UNIT 5
Data base Management System & Cloud computing
- What is DBMS?
Database is a nothing but collection of related data. Data is a collection of facts and figures which is used to produce information.
For example, if we have data about examination. It contains marks and name of student. So using this data, we can then find the topper in the class, percentage wise result of each student and so on.
A Database Management System stores data in efficient way so that it becomes easier to retrieve, manipulate, and produce required result in terms of information. The design of DBMS depends on its architecture. The architecture of DBMS can be seen as either single tier or multi-tier. N tier architecture divides the whole system into related but independent n models, which can be independently modified, altered, changed, or replaced.

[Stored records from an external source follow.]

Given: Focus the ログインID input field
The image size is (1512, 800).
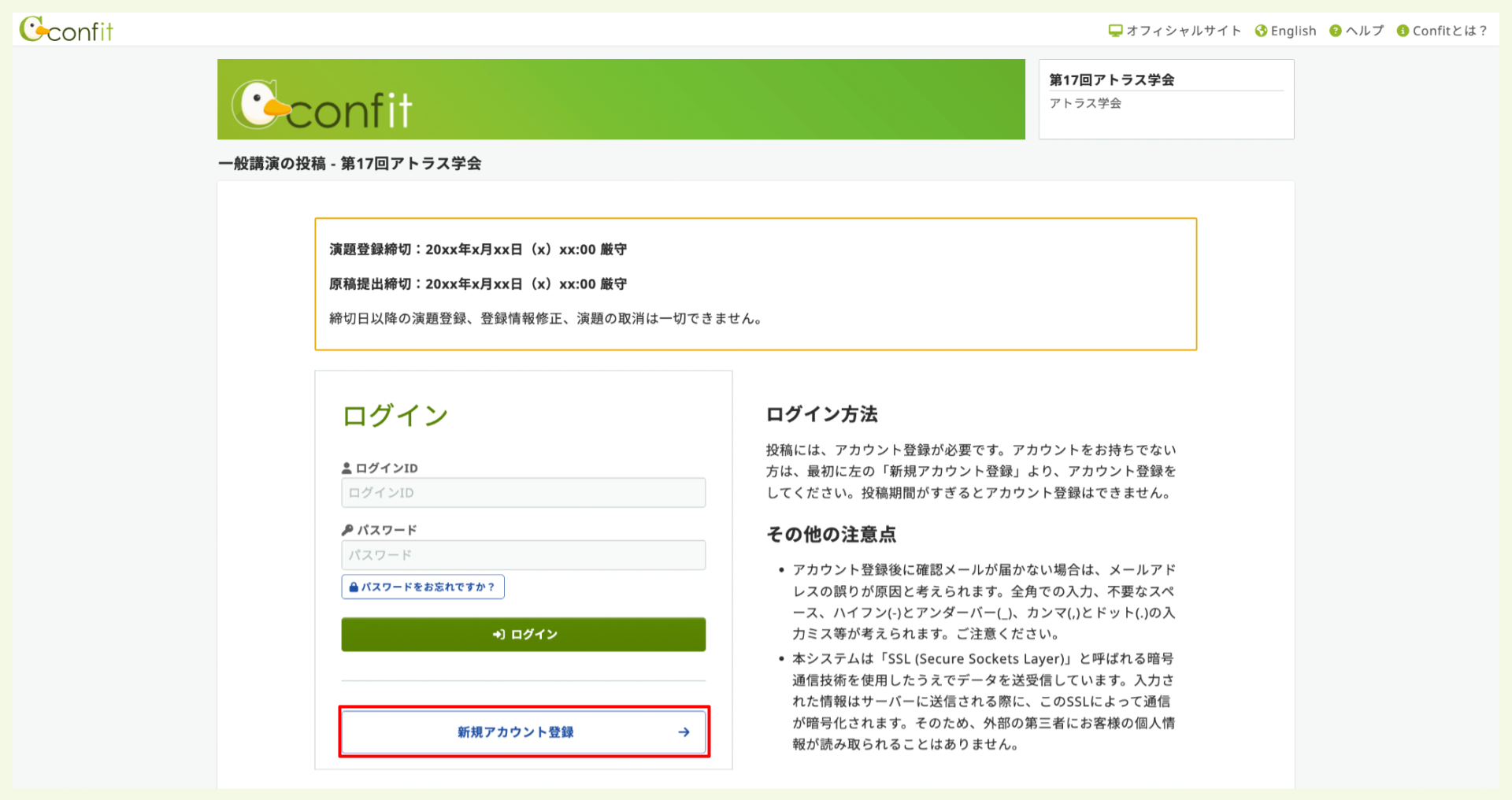Looking at the screenshot, I should [x=523, y=493].
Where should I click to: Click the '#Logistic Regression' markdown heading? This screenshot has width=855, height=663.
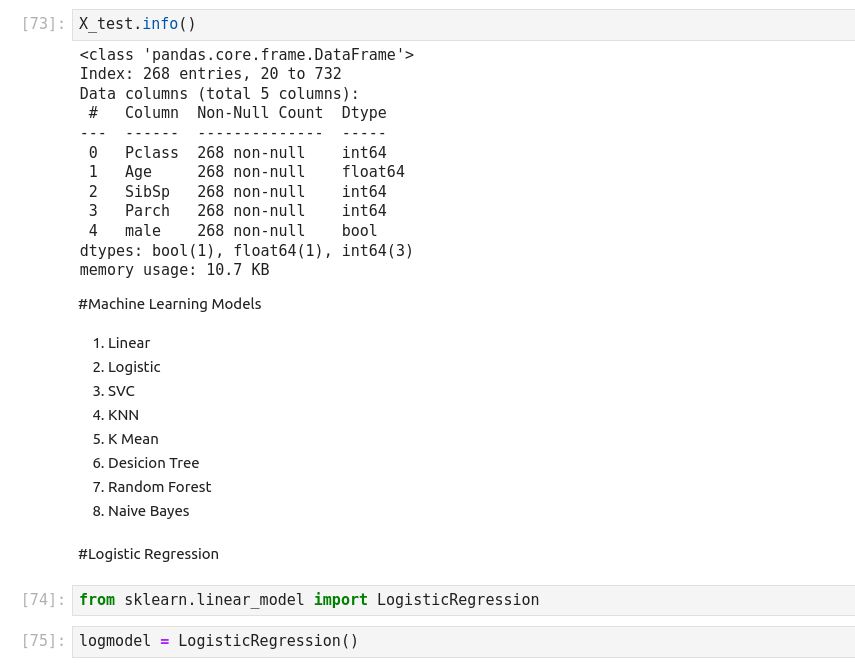pyautogui.click(x=148, y=554)
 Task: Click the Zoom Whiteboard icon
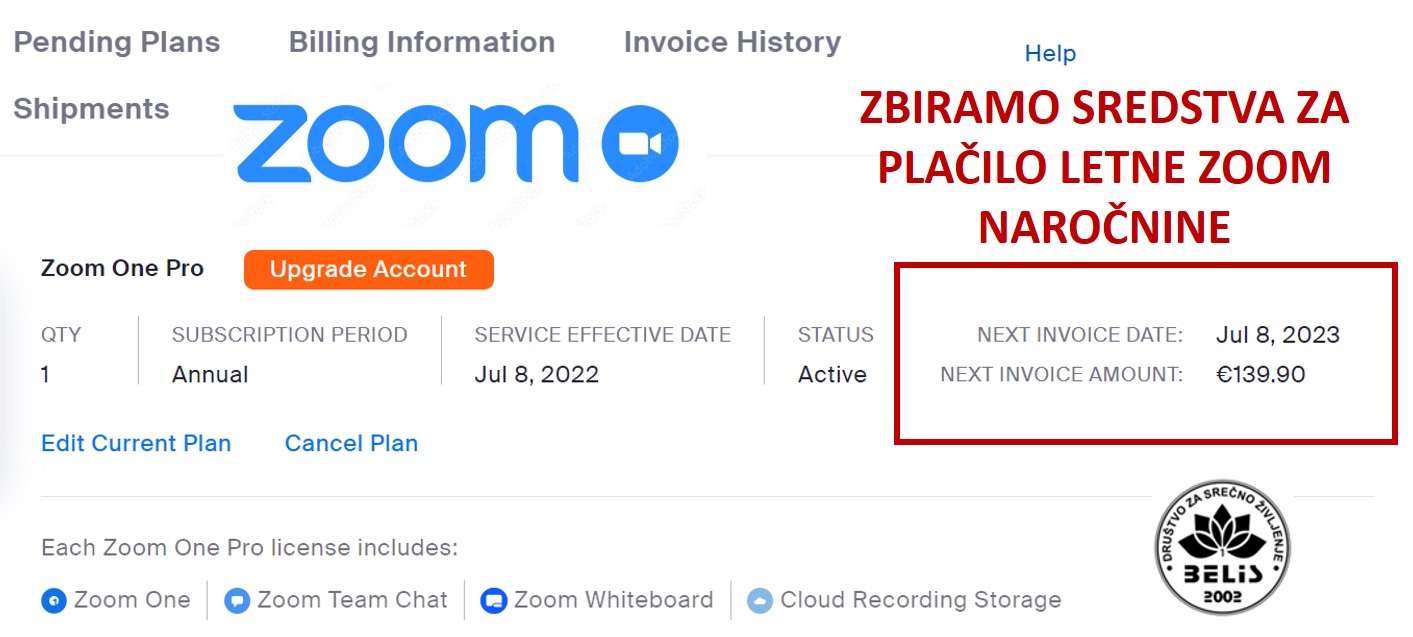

In 1-tier architecture, the database system is the only entity where the user directly interacts with the DBMS and uses it. Any changes made by user here will directly be done on the DBMS itself. Database designers and programmers normally prefer to use one-tier architecture as it is easy to access.
If the architecture of DBMS is 2-tier, Application layer lies on the top of the through which the DBMS can be accessed. Programmer design application and uses 2-tier architecture where they access the DBMS.
3-tier architecture separates each tier from each other based on the complexity of the users and how they use the data present in the database. It is the most widely used architecture to design a DBMS.
Database (Data) Tier: This tier contains relations which contains data and the integrity constraints. At this tier, the database resides along with its query processing languages.
Application (Middle) Tier: For a user, this application tier gives an abstract view of the database. They are just unaware about the database which exists beyond the application which they are using. Also, the database tier is unaware about the users beyond the application tier. Hence the application layer is in the middle and acts as a mediator between the end-user using application and the database behind it.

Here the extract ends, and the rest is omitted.